Mardi, le ministre de l'Economie et des Finances, Francis Mer, a été on ne peut plus clair : la France fera en sorte de se plier en 2004 aux exigences du traité de Maastricht, mais il n'est pas question de retourner en 2006 à l'équilibre, comme le réclame le même traité. Le gouvernement, lui, ne manifeste pas, il fait ses comptes : il a dépassé le déficit de 3 % en 2002 et en 2003 et il ne peut faire mieux que de s'imposer un minimum de discipline. Pour l'impossible, il faudra repasser.
Mais alors, si les réformes ne sont pas adoptées ou si elles sont à ce point écornées qu'elles ne permettront pas de financer les systèmes de protection sociale, que peut faire le gouvernement ? S'il passe en force, comme il le promet, il chutera un peu plus tard parce que le pays sera paralysé par les grèves ; sinon, il devra bien recourir aux bonnes vieilles recettes, comme la hausse des prélèvements sociaux et fiscaux, technique qui, au fond, à la faveur des Français. Car en même temps qu'on fait la grève, on jure qu'on a pris conscience de l'urgence de la réforme des retraites. On clame qu'on a mesuré le problème. On affirme qu'on veut le résoudre, mais pas à la façon du gouvernement. Lequel est disposé à procéder à quelques retouches, mais n'entend pas perpétuer des régimes inégalitaires et coûteux.
Deux conceptions
Que se passera-t-il quand il dira enfin qu'un contrôleur de la SNCF peut travailler quarante ans parce qu'il fait un travail qui n'est ni pénible ni désagréable ? Après la grève, la révolution ?
Dans le rapport de forces qui oppose les pouvoirs publics aux syndicats de salariés, il y a en vérité deux conceptions économiques qui s'affrontent. Les premiers veulent réduire les prélèvements obligatoires pour permettre aux entreprises d'investir dans le recrutement et de créer des emplois ; les seconds ne sont pas hostiles, au fond, à une hausse des cotisations, quitte, plus tard, à réclamer des hausses de salaires pour les compenser. C'est Gribouille : moins il y a d'argent et plus on en dépense. Et si, de guerre lasse, le gouvernement cède à ses administrés, il fera, pour survivre, ce qu'ils exigent ; et renoncera aux réformes - ou, tout au moins, les édulcorera.

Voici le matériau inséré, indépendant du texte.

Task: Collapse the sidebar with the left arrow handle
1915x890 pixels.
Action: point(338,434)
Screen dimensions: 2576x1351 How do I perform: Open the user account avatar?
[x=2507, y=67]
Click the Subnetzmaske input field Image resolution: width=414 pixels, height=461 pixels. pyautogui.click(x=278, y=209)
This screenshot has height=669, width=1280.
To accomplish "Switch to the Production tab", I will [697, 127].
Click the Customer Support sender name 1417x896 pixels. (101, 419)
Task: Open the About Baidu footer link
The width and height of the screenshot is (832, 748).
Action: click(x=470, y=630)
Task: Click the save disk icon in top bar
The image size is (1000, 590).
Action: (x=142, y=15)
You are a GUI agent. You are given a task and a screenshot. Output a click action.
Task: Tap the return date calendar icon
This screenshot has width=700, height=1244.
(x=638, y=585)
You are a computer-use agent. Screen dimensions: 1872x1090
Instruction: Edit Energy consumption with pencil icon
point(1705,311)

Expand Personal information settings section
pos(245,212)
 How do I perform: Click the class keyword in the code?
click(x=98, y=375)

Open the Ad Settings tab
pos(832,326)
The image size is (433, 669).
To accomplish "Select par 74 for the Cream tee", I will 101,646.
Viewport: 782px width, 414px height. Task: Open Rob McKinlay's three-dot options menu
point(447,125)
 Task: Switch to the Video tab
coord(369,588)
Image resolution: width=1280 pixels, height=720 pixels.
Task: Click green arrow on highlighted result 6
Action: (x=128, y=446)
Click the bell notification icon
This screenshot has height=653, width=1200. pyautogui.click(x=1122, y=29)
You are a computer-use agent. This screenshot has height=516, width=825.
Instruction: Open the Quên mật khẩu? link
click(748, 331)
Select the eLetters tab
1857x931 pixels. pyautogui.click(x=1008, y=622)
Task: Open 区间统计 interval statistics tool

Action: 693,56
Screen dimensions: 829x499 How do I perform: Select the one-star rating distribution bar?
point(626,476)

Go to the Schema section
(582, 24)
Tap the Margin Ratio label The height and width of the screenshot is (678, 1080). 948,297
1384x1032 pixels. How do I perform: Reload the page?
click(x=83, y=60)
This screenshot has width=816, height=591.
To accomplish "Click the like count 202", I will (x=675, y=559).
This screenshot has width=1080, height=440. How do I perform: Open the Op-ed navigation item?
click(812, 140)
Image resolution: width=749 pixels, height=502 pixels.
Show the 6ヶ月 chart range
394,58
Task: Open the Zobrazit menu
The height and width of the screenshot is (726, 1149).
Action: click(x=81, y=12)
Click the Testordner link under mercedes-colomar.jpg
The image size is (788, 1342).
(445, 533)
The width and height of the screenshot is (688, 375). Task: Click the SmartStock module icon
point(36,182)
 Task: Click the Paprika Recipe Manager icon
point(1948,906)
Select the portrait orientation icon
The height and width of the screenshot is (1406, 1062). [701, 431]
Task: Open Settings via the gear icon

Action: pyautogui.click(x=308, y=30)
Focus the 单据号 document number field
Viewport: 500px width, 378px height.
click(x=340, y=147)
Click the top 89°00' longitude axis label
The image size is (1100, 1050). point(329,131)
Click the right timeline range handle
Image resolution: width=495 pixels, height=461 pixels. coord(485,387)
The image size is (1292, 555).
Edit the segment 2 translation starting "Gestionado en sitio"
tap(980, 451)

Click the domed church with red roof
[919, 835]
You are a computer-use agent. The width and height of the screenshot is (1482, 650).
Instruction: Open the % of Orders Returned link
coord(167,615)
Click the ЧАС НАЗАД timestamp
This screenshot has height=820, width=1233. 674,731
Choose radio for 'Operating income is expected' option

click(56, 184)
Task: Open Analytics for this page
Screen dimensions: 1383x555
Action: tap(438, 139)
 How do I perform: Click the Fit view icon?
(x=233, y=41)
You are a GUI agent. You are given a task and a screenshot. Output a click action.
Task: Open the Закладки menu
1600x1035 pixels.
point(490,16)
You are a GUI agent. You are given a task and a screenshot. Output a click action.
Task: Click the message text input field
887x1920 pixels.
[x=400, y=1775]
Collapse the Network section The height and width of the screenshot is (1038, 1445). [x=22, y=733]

Qu'importe qu'on abrutisse les retraités, qui paient la CSG et la CRDS, avec une augmentation des prélèvements sur une pension qu'on prétend défendre ; qu'importe que le taux des cotisations sociales, déjà d'environ 20 %, passe à 23 ou 25 %. Qu'importe si la consommation diminue. Qu'importe si les entreprises, dont chaque salarié coûte déjà une fois et demie ce qui figure sur sa feuille de paie, ne parviennent pas à faire les bénéfices qui leur permettront d'embaucher. Qu'importe si toute la richesse nationale est consommée par la santé, les retraites, la CMU et l'APA. Qu'importe s'il y a une vie à vivre avant d'être malade ou de cesser de travailler. L'essentiel, c'est que nous continuions à prendre de l'Etat ce qu'il nous doit. Et il nous doit tout.